Peter Rudbæk

Personal information
- Date of birth: 5 February 1955 (age 70)

Managerial career
- Years: Team
- 1976–1979: Nørresundby (youth)
- 1980–1982: AaB (youth)
- 1983–1989: AaB
- 1990–1993: Viborg
- 1993–2000: AGF
- 2000–2002: AaB

= Peter Rudbæk =

Danish football manager (born 1955)

Peter Rudbæk (born 5 February 1955) is a Danish football manager.

Rudbæk managed AaB from 1983 to 1989, Viborg FF from 1990 to 1993, AGF from 1993 to 2000 and AaB again from 2000 to 2002.
From 2005 to 2020 he worked as a head of coach development in the Danish Football Union. He received the Danish Football Manager of the Year award in 1987 and 1996. The latter came after winning the 1995-96 Danish Cup with AGF.

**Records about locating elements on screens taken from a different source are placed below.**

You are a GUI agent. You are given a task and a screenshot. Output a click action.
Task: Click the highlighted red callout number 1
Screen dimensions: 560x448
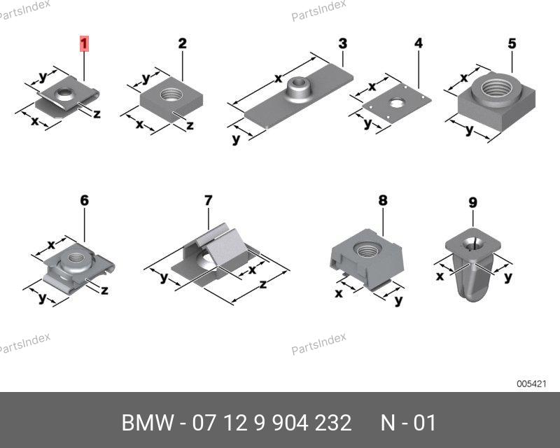pos(84,44)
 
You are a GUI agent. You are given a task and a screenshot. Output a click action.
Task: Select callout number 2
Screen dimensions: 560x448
pos(182,43)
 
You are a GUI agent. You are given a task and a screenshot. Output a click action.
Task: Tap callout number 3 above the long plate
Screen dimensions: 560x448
pos(342,43)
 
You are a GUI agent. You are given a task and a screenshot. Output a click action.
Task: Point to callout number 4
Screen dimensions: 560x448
pos(419,43)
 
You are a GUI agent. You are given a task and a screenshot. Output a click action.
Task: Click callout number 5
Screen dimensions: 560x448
pos(512,43)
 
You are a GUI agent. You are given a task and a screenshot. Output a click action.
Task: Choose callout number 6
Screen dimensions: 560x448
pos(84,200)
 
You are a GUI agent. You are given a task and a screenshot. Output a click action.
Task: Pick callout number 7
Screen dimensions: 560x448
pos(209,200)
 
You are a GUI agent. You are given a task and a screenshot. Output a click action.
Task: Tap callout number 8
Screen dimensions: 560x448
pos(383,200)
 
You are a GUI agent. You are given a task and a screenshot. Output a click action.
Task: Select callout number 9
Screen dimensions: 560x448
pos(473,202)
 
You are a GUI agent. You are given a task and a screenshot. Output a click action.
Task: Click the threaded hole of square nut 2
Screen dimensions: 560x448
pos(171,94)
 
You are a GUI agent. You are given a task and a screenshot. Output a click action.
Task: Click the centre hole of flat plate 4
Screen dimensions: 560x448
pos(396,103)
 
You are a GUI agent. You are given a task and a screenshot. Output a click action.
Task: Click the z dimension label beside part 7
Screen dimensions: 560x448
pos(263,284)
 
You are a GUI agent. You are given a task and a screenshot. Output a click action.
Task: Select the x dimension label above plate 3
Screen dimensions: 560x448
pos(278,78)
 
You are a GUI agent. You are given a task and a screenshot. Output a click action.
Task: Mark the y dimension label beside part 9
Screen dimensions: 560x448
pos(508,277)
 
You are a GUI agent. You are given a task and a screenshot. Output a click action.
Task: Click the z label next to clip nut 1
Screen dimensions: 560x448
pos(97,114)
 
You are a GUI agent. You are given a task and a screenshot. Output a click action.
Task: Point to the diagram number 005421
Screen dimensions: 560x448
pos(531,384)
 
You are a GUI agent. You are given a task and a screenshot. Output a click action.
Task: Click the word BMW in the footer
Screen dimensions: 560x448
pos(148,423)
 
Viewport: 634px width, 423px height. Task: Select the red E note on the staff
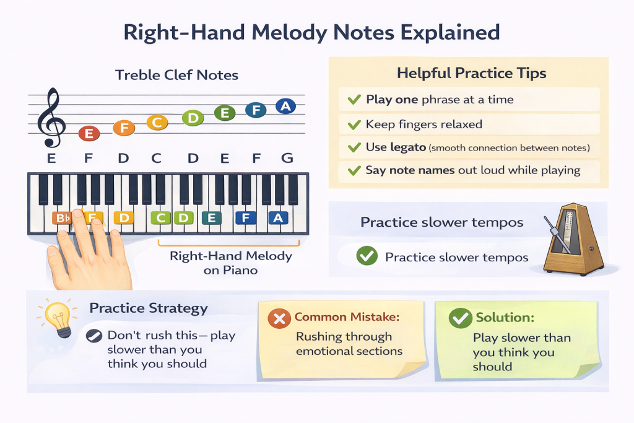[89, 133]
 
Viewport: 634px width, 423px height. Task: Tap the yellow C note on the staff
[157, 123]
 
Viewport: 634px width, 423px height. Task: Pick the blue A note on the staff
[285, 107]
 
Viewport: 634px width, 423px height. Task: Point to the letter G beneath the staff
[287, 159]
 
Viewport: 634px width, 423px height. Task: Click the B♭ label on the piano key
[63, 218]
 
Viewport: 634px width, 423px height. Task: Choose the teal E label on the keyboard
[212, 217]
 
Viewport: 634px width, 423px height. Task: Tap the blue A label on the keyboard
[278, 217]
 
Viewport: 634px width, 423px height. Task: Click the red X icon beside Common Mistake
[279, 319]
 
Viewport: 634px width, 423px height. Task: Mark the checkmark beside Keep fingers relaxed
[354, 124]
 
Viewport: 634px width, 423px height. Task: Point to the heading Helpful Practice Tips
[471, 73]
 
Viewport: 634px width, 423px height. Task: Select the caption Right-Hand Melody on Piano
[230, 263]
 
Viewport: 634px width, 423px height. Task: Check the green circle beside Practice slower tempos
[367, 256]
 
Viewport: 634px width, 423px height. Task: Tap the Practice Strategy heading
[149, 308]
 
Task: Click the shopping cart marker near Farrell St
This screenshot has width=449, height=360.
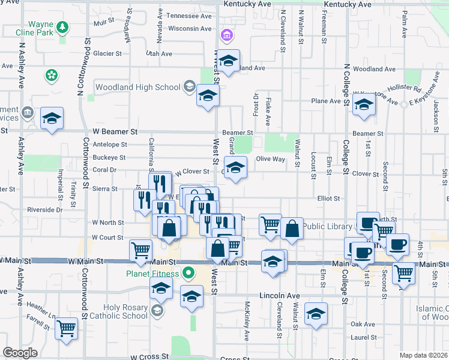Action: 67,328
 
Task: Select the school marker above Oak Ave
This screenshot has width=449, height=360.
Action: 316,314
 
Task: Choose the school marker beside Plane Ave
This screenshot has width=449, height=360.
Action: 364,104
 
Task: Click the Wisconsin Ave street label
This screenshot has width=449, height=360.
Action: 190,28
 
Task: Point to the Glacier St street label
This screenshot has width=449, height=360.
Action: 107,53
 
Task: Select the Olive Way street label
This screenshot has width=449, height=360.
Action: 271,159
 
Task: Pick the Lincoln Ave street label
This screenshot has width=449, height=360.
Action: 279,296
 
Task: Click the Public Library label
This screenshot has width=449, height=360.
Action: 327,226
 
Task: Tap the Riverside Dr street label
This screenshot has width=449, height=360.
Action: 45,210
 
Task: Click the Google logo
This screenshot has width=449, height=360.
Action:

He was sacked by AGF in 2000, though he recorded the best point-per-game score in AGF's modern history with 1.28. He was however surpassed by his two immediate successor, acting manager Kent Nielsen (1.36 PPG) as well as Peter Sørensen (1.32 PPG).

Joining AaB for a second stint as manager in 2000, he was relieved of the job after a fourth place in the 2001-02 Danish Superliga, since the AaB directors "were uncertain about whether Rudbæk would be able to live up to Aalborg's ambitions for the future".

Rudbæk immediately went on to Danish radio where was an expert commentator during the 2002 FIFA World Cup.